Fusion Lo Mein
Combining this tropical-flavored vegetable stir-fry with cooked pasta creates a deliciously different lo mein. At over 1 cup per serving, it's a large side dish that's low enough in calories to accompany a meat course.
SERVES 6
INGREDIENTS
- 2 tablespoons rice vinegar
- 2 tablespoons thawed pineapple-orange juice concentrate
- 2 teaspoons minced shallots
- 2 teaspoons lemon juice
- 1 teaspoon cornstarch
- 1 teaspoon Worcestershire sauce
- 1 teaspoon honey
- 2 cloves garlic, minced
- 1 teaspoon olive oil
- ¾ cup chopped green onions
- 1 cup diagonally sliced (¼″-thick) carrots
- 1 cup julienned yellow bell pepper
- 1 cup julienned red bell pepper
- 3 cups small broccoli florets
- 1 cup fresh bean sprouts
- 1½ cups cooked pasta
In a food processor or blender, combine the vinegar, juice concentrate, shallots, lemon juice, cornstarch, Worcestershire, honey, and garlic; process until smooth.
Heat a wok or large nonstick skillet coated with cooking spray over medium-high heat until hot, then add the olive oil. Add the onions; stir-fry for 1 minute.
Add the carrots, bell peppers, and broccoli; stir-fry for another minute. Cover the pan and cook for 2 more minutes.
Add the vinegar mixture and the sprouts. Bring the mixture to a boil and cook, uncovered, for 30 seconds, stirring constantly.
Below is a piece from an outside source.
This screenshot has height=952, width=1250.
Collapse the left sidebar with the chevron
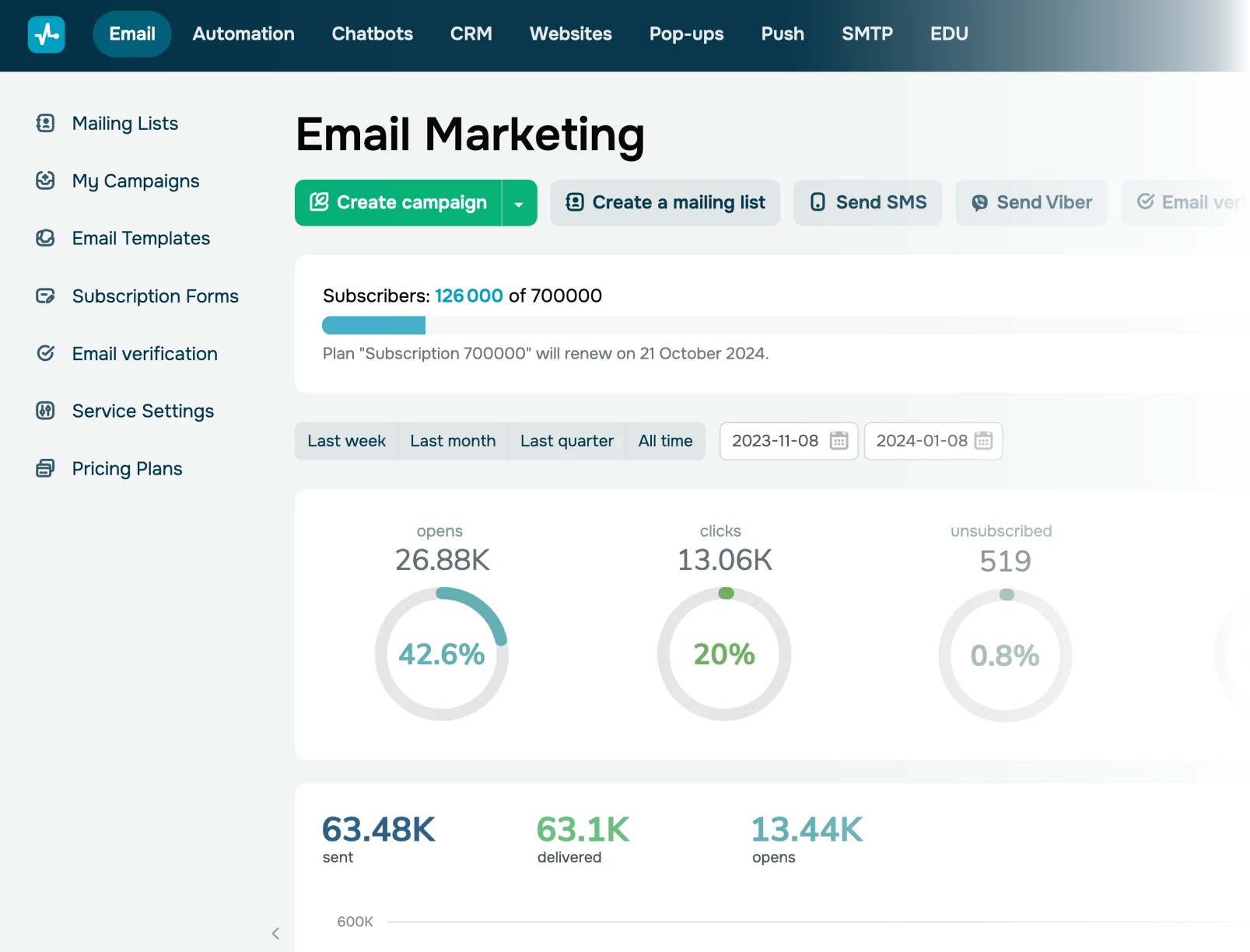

Add the cooked pasta and toss to mix.
Nutrition Information
Calories: 140 | Carbohydrates: 27g | Fat: 2g | Sodium: 45mg | Fiber: 3g
Guiltless Pasta
Pasta like lo mein need not be removed from your family list. This homemade recipe keeps the carbs within reason but still gives that exotic meal feel.